He leaned against the rail and, looking at Mary, almost laughed at the
thought of how easy and simple it was.

"The point of being on a yacht, Miss Carstairs, is to see her go.
Otherwise, one might as well sit in the den at home and look at pictures
of them in the encyclopedia."

"But I--didn't expect to go," she said, gazing at him doubtfully--"only
to look around a little. I'm really afraid I haven't time for a sail."

"Well, you know," he said cheerfully, "as far as looking around is
concerned, going doesn't necessarily take any longer than staying. In
one case, you stay and look around: in the other you go and look around.
That is really all the difference, isn't it?"

"Well, then, it must be a little go and a short look around. Where does
one begin, in looking around a yacht?"

It would have been plain to a far duller plotter that they should be
fully clear of Hunston before he explained the situation to her more
definitely.

"Suppose," said Varney, "we begin with a few general remarks of a
descriptive nature. This vessel, Miss Carstairs, is what is known as a
schooner-rigged steam-yacht. She stands a good bit under a hundred tons.
She is ninety feet long, eighteen feet in the beam and she draws ten
feet--"

"I don't understand a word of that except ninety feet long, but it all
has a perfectly splendid sound! But where can Mr. Hare be? Please send
for him like a good host, and begin back at the beginning again. He just
told me that yachts interested him intensely."

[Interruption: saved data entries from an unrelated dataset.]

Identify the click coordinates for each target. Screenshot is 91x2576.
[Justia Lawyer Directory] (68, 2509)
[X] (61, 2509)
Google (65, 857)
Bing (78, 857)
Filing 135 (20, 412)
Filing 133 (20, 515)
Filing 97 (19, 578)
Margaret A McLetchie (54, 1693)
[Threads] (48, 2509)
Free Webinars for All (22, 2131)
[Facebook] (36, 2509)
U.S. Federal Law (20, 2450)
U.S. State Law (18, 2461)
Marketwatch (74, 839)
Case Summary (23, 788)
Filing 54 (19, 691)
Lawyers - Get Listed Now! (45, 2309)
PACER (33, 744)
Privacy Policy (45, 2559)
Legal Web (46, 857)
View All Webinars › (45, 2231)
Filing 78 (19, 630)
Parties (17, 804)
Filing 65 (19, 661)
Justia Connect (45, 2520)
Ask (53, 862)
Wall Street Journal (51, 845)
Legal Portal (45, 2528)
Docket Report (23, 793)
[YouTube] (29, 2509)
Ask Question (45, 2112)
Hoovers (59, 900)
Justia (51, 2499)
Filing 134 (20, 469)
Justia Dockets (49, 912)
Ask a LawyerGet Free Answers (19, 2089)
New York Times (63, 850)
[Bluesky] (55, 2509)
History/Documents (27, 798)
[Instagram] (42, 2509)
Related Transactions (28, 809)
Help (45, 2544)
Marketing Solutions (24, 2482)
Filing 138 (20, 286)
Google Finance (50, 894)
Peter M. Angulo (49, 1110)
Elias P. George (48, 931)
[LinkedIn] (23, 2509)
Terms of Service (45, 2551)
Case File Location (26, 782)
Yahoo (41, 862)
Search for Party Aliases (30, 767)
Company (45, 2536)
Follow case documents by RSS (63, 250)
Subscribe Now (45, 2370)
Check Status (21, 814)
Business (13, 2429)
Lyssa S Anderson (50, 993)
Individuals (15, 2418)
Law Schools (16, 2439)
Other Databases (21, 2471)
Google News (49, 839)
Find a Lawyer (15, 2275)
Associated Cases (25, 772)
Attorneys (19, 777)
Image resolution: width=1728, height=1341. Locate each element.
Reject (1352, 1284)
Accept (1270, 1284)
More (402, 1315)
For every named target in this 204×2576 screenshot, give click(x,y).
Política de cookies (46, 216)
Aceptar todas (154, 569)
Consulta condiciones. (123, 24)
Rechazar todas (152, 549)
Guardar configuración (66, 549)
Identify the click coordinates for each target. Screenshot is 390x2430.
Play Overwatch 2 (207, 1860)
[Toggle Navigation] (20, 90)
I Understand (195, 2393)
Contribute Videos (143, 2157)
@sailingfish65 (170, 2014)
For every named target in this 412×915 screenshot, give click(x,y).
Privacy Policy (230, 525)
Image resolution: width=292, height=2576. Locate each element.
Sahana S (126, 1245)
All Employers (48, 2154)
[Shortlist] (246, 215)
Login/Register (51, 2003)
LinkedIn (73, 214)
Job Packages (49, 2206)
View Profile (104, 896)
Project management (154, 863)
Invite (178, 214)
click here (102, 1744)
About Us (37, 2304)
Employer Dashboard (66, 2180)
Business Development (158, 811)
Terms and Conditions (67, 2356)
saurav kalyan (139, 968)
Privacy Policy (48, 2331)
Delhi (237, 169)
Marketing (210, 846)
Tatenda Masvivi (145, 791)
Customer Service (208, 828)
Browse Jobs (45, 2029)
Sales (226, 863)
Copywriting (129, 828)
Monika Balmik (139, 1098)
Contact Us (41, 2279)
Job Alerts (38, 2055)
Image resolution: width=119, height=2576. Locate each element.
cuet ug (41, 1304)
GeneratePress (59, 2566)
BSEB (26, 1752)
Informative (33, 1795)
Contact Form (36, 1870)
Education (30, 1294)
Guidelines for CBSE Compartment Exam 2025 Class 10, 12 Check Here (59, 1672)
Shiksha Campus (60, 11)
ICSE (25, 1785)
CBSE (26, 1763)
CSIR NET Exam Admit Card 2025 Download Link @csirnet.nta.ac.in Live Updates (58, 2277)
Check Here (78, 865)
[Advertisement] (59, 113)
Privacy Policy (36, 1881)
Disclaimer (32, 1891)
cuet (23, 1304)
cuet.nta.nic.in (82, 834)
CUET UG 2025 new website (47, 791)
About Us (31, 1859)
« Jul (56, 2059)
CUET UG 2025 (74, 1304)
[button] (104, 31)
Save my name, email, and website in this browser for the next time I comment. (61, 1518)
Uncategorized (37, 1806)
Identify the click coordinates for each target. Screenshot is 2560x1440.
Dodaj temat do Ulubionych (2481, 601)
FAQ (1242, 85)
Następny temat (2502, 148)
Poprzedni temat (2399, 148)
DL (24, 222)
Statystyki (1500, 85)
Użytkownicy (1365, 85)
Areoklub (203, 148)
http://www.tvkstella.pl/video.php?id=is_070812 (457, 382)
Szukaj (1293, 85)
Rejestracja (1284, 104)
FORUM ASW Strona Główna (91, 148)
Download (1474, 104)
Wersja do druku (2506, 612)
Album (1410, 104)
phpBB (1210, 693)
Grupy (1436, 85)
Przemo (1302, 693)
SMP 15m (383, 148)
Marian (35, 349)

"But, unfortunately, Mr. Hare is no longer with us."

"Not with us? Why--did he _get off_?"

"He certainly did. He and Maginnis are a great pair, aren't they? Not a
minute to give to pleasure or anything of that sort. I believe they
slipped off to Hare's house for another of their eternal private talks."

"But--" Mary stared astoundedly. "He _said_ he was going around with us!
I asked him and he accepted. And besides," she went on, rolling up the
count against the unhappy candidate, "he's got my parasol!"

"We detached that from him before he left. It's around on the other
side. I'll send for it at once."

But her puzzled frown lingered. "I have known Mr. Hare well for six
years," she said, "and this is the first time I ever knew him to do such
an uncivil thing."

"It wasn't his fault, depend upon it. Maginnis called him back, you
know, and no doubt hauled him off bodily, positively refusing to let him
pause for good-byes. A man of ruthless determination, is Maginnis."

She glanced up the deck with vague uneasiness, disquieted by the
unexpected situation. Forty feet away sat the sailing-master's wife
still placidly knitting at her pale blue shawl, the perfect portrait of
secure propriety. The sight of her there was somehow reassuring.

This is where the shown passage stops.